O álcool afeta nosso comportamento porque ele altera o funcionamento químico do cérebro. Ele desregula níveis de neurotransmissores, que são os “mensageiros” químicos que transmitem os sinais através do corpo e
controlam processos biológicos, nossas emoções e comportamentos. O álcool
afeta tanto os neurotransmissores excitatórios quando os inibitórios.
Um exemplo de
neurotransmissor excitatório é o glutamato, que normalmente aumenta o nível de
atividade cerebral e energia. O álcool reduz os níveis de glutamato, reduzindo
a velocidade dos processamentos cerebrais, deixando nosso pensamento mais lento
e confuso
Um exemplo de
neurotransmissor inibitório é o GABA, que nos acalma e abaixa os níveis de energia.
O álcool aumenta os níveis cerebrais de GABA, consequentemente causando calma,
relaxamento e por vezes sono.
Juntando esses
dois efeitos, por isso que quando tomamos o álcool nós podemos ficar mais
lentos, com pensamentos confusos, enrolar a fala e atrapalha nossa
capacidade de raciocínio e pode até causar sonolência. Quanto maior a dose
maior o efeito.
Mas tem um
detalhe! O álcool também aumenta a liberação do neurotransmissor “dopamina” no
cérebro, justamente na área que funciona como “centro da recompensa”. Essa mesma
área é estimulada quando fazemos algo prazeroso como sair com amigos, namorar,
etc. Assim o álcool te engana! Ele faz com que você se sinta melhor, ou que
você tenha a sensação de que está superando um determinado problema (um
sentimento, uma tristeza).
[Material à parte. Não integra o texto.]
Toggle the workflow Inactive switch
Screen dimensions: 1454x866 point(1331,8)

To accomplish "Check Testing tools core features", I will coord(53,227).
Assim você continua bebendo para liberar mais dopamina,
mas ao mesmo tempo você modifica toda a química cerebral aumentando os níveis
de GABA e reduzindo de glutamato, gerando sentimentos depressivos. Por isso as
pessoas enquanto bebem álcool podem ter variações tão bruscas de humor, e o tempo
que cada fase demora varia de acordo com a velocidade da ingestão de álcool e a
capacidade de processamento de cada um.